SUPREME COURT UPDATES

Insurer should be informed about the special conditions of the Insurance policy: Supreme Court

Supreme Court of India

On 3 September 2013, the appellant’s son obtained the benefit of an insurance cover under a policy called the “Card sure Package Policy”. The appellant’s son was an account holder with HDFC Bank Limited and had availed of a debit card from the bank. The bank, which is the second respondent, obtained an insurance cover on 3 September 2013 from the first respondent. The insurance cover was to commence from 25 August 2013 and was to end on 24 August 2014. Against the payment of premium by the bank to the insurer, the insurer provided an insurance cover for cardholders of the bank. For ‘Platinum’ cardholders, the base cover was for Rs 5 lakhs. In addition, the cover would stand increased by five times of every rupee spent on purchases through the debit card, extending up to an accelerated cover of Rs 5 lakhs, thus making up a total sum insured of Rs 10 lakhs. The appellant’s son died in a road accident on 30 October 2013. The appellant as the mother of the deceased and nominee claimed the insurance cover. The claim was repudiated by the insurer on 17 December 2013 on the ground that the deceased had not undertaken a “non- ATM transaction” in three months immediately preceding the date of the accident.
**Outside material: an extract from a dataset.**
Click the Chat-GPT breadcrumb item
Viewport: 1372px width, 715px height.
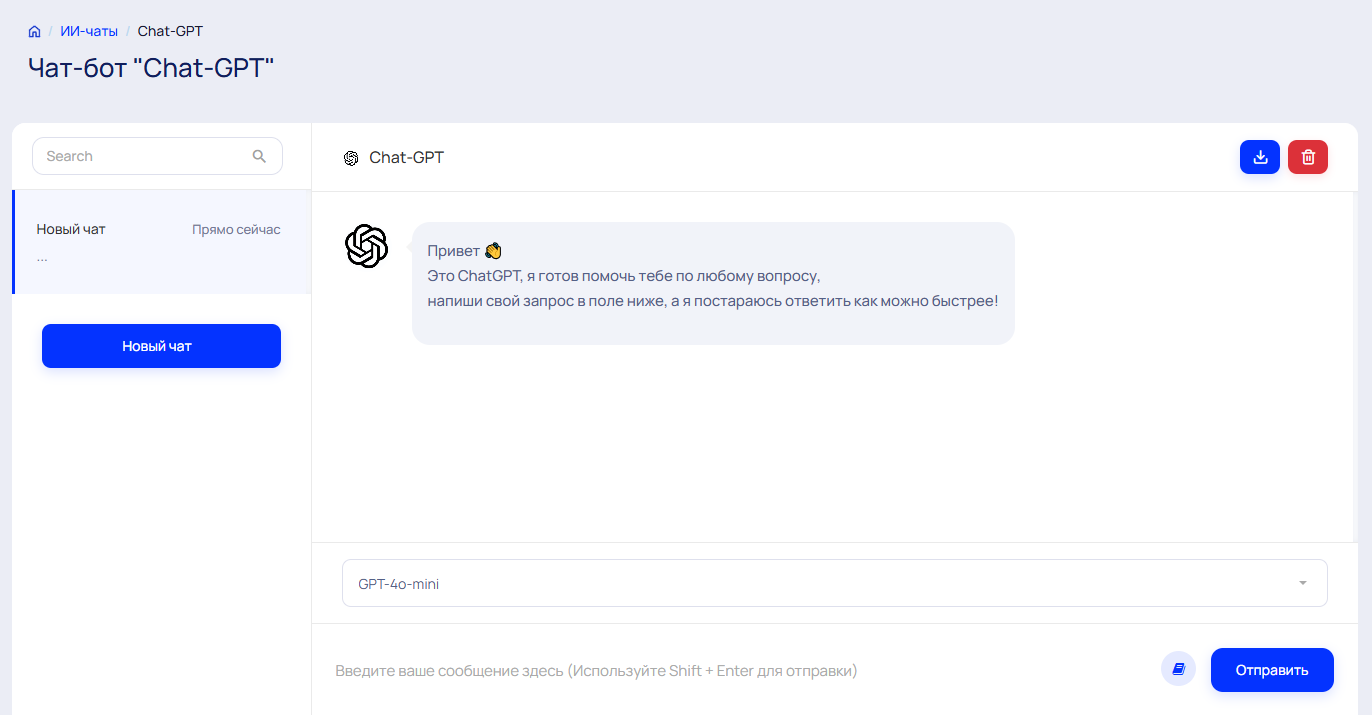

The appellant instituted a consumer complaint before the District Consumer Forum upon the repudiation of the claim under the policy. The complaint was allowed by the District Forum on 16 July 2014 for Rs 5 lakhs together with interest at 9% per annum from 1 February 2014 and compensation and costs quantified at Rs 20,000/-. The order on the consumer complaint was challenged both by the appellant and by the first respondent. The SCDRC dismissed the appeal for enhancement of compensation and allowed the appeal by the insurer. The SCDRC held that the deceased had failed to use the debit card with a non-ATM transaction during three months immediately before the date of the accident and hence, the condition precedent for a claim under the insurance policy had not been fulfilled. The order of the SCDRC was affirmed by the NCDRC by its judgment.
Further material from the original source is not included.